The detection and correction algorithm works as follows:

  1. The specified forecasting model is fit to the time series, the residuals (fitted errors) are generated and their standard deviation is calculated.
  2. If the size of the largest error exceeds the outlier threshold, the point is flagged as an outlier and the historic value for the period is replaced with the fitted value.
  3. The procedure is then repeated using the corrected history until either no outliers are detected or the specified maximum number of iterations is reached.
  4. In a multiple-level problem the detection is only performed on the end items (i.e., the non-group level). If the correction option has been selected, after all end items are corrected, the group level totals are re-aggregated to reflect the corrected values.

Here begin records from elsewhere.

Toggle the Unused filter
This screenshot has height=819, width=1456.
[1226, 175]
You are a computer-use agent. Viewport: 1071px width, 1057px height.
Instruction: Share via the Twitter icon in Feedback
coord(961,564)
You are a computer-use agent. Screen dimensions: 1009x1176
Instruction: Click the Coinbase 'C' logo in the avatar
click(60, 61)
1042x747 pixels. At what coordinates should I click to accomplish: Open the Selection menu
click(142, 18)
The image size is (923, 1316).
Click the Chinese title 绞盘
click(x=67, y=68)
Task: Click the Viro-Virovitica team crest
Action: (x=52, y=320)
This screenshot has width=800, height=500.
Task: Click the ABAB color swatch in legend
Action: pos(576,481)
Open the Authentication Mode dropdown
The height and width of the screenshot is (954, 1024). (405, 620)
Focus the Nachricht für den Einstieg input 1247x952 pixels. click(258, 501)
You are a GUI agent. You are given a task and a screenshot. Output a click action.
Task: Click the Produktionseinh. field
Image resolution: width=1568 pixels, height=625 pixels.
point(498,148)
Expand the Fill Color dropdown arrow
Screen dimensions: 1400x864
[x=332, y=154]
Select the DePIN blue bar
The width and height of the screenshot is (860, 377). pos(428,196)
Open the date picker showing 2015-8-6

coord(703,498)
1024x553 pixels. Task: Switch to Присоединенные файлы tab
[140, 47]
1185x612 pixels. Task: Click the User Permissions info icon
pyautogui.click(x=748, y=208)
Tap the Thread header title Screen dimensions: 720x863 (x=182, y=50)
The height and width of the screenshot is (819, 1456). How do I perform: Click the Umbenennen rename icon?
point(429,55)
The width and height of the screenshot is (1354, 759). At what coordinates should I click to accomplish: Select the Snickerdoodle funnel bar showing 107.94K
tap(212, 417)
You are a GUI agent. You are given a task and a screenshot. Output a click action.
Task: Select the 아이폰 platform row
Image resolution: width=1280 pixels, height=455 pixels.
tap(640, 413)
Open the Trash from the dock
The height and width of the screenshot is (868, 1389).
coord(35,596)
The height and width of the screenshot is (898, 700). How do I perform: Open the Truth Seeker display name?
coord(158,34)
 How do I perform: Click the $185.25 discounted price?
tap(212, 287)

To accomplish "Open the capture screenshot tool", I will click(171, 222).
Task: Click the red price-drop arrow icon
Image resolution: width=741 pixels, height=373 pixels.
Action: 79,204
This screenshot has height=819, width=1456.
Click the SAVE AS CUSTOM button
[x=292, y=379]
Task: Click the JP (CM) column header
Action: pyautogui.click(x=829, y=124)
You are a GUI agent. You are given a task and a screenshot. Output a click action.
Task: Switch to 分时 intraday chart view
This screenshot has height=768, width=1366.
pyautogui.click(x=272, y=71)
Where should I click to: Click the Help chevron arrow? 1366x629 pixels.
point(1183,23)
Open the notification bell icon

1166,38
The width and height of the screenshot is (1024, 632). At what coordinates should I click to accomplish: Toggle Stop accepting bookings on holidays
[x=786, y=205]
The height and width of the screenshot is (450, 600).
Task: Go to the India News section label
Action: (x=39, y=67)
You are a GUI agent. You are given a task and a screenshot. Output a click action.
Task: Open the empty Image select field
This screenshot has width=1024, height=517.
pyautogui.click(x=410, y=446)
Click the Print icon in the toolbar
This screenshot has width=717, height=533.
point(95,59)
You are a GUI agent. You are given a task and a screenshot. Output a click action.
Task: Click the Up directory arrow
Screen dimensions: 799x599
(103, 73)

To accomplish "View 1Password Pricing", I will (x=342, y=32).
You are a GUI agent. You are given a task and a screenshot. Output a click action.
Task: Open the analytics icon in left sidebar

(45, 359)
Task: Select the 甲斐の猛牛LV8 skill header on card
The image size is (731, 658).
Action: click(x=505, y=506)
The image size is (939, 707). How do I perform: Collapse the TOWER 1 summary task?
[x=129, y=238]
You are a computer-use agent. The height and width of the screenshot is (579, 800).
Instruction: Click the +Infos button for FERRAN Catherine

  5. You can adjust the Sensitivity setting to make the outlier threshold more or less sensitive.
  6. Sensitivity (std deviations) allows you to set the sensitivity of the outlier detection algorithm. If a given fitted error exceeds this threshold and it is the largest error detected during the current iteration it will be flagged as an outlier. Our default setting is 1 standard deviation.
  7. Maximum iterations allows you to set the maximum number of iterations permitted during outlier detection for a given item. This setting thereby also defines the maximum number of outliers than can be detected for a given item. This is user defined. Each iteration is another standard deviation.